_TEXT EXCERPT:_

== == ==

That is where things began to come off the rails. With all the traditional fraudulent means employed, with the media “calling” states like mine with as little as 5% of the votes counted, by the time the polls closed the incumbent was running comfortably ahead of a fully employed traditional fraud machine. In order to salvage the plan, five states did something unusual.
According to sworn testimony, counting stations were closed simultaneously and election observers sent home. Then a remarkable number of ballots for the challenger arrived- and were entered- before the counting stations re-opened. The numbers, subtracting from one and adding to the other, happened on screen in televised reports. And passed largely without comment.
Well, at least until yesterday. Considering the other stories that were killed along the way, it is not surprising.
As a long-time observer, there is no question that fraud is an endemic component of American elections. It has been accepted for generations. The new part of it was the dramatic expansion. You can find parts of it in House Resolution 1, the body of electoral “reforms” that the Speaker of the House could not get to the senate in 2019. Some parts of it did, though, as parts of the wild cavalcade of legislation designed to combat the COVID pandemic. Some of them enabled the adoption of mass unrequested mail-in ballots, a dramatic expansion in traditional fraudulent practice. A change that fundamental to the voting process immediately before a general election might not have survived public debate. But of course, it wasn’t debated.

== == ==

_GIVEN INFORMATION:_
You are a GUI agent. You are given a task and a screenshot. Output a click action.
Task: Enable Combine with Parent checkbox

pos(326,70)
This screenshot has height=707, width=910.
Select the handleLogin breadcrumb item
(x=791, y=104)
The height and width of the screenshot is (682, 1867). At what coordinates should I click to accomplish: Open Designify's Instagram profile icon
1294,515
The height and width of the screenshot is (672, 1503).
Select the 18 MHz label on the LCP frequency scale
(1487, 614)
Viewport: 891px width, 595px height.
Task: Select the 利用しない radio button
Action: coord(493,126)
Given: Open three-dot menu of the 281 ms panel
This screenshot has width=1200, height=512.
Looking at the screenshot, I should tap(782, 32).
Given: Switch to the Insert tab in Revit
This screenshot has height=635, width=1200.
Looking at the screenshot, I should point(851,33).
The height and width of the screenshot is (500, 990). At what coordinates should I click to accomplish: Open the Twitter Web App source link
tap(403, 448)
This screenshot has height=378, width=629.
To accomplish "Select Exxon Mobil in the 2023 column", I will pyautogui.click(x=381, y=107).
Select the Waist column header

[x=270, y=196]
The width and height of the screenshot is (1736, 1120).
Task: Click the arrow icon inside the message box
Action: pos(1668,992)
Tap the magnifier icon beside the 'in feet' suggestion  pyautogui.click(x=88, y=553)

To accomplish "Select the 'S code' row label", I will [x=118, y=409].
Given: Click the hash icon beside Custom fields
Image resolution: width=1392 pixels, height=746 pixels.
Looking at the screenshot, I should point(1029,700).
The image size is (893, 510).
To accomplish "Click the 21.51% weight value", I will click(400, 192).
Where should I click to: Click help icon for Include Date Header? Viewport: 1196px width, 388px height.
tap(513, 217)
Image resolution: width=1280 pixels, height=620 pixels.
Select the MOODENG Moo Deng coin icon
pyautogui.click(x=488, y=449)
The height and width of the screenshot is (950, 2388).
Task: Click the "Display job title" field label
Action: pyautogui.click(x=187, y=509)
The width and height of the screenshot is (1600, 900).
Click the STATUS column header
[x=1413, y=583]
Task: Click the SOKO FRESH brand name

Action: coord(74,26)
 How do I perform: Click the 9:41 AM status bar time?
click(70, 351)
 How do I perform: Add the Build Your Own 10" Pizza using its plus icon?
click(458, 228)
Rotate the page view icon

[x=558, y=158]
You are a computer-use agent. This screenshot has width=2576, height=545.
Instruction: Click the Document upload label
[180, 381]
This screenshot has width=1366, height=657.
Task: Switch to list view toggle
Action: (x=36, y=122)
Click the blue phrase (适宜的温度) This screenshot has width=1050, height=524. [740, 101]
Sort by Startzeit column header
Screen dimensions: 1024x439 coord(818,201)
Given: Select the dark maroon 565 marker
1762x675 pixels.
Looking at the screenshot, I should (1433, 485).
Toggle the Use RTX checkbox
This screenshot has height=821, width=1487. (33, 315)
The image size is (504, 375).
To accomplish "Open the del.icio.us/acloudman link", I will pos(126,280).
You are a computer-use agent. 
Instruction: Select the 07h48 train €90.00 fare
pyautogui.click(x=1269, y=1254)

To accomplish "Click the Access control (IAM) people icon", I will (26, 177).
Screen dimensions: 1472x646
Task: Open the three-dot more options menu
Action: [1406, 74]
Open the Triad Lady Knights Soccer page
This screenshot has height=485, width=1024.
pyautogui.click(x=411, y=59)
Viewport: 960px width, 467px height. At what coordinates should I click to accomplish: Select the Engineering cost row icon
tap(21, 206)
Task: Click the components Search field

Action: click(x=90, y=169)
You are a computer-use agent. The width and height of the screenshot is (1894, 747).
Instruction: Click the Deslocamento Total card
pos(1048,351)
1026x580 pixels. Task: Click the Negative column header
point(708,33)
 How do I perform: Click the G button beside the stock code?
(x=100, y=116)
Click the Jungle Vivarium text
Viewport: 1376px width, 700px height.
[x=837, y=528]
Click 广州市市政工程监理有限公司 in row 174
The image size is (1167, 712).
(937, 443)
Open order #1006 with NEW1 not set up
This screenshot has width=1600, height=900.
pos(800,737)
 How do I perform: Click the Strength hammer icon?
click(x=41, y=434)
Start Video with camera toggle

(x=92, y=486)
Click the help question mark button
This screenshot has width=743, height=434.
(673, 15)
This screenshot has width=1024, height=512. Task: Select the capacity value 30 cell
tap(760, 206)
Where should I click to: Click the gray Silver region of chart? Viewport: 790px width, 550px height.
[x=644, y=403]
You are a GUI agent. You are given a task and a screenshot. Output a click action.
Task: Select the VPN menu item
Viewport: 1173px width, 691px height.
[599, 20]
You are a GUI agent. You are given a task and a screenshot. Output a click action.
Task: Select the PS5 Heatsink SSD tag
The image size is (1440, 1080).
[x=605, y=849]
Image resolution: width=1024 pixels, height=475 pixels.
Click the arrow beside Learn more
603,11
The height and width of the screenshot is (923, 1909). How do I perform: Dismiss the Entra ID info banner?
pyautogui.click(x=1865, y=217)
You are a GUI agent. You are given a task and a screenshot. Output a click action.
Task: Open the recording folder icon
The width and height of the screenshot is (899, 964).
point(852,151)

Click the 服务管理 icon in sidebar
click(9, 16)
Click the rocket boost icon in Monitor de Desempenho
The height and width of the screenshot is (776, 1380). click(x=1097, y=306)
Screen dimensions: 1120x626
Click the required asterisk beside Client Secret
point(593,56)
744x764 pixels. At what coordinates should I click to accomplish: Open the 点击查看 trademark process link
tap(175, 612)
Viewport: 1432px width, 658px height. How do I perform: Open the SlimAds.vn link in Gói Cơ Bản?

== == ==

_WHAT YOU SHOULD DO:_ Carry on the opinion piece about election fraud from its final sentence.

_YOUR RESPONSE:_
That is the other aspect of this that is fascinating. The Congress, and specifically the House, has changed the way it does business. In my time on the Hill, the swirl was about passing the budgets. Now, and throughout the previous administration, we became accustomed to operating on what are called “Continuing Resolutions.” That means that essentially everything appropriated in some other year continues, with some enormous “omnibus” bills to cover emerging requirements across all the old appropriations boundaries. Those used to be sacrosanct, overseen by powerful members of congress. No longer.
Anyway, it seems apparent that a lot has changed since then. Our old form of deliberate governance has been replaced by something much more flexible. It would have been one of those things for debate, but we are beyond that now. In fact, I have no idea where we are. The central executive, governing by the provisions of the Administrative state and Executive Orders has replaced it. In order to get things back on track, it was vital to get rid of the outsider whose unlikely appearance seemed determined to hamstring the new order.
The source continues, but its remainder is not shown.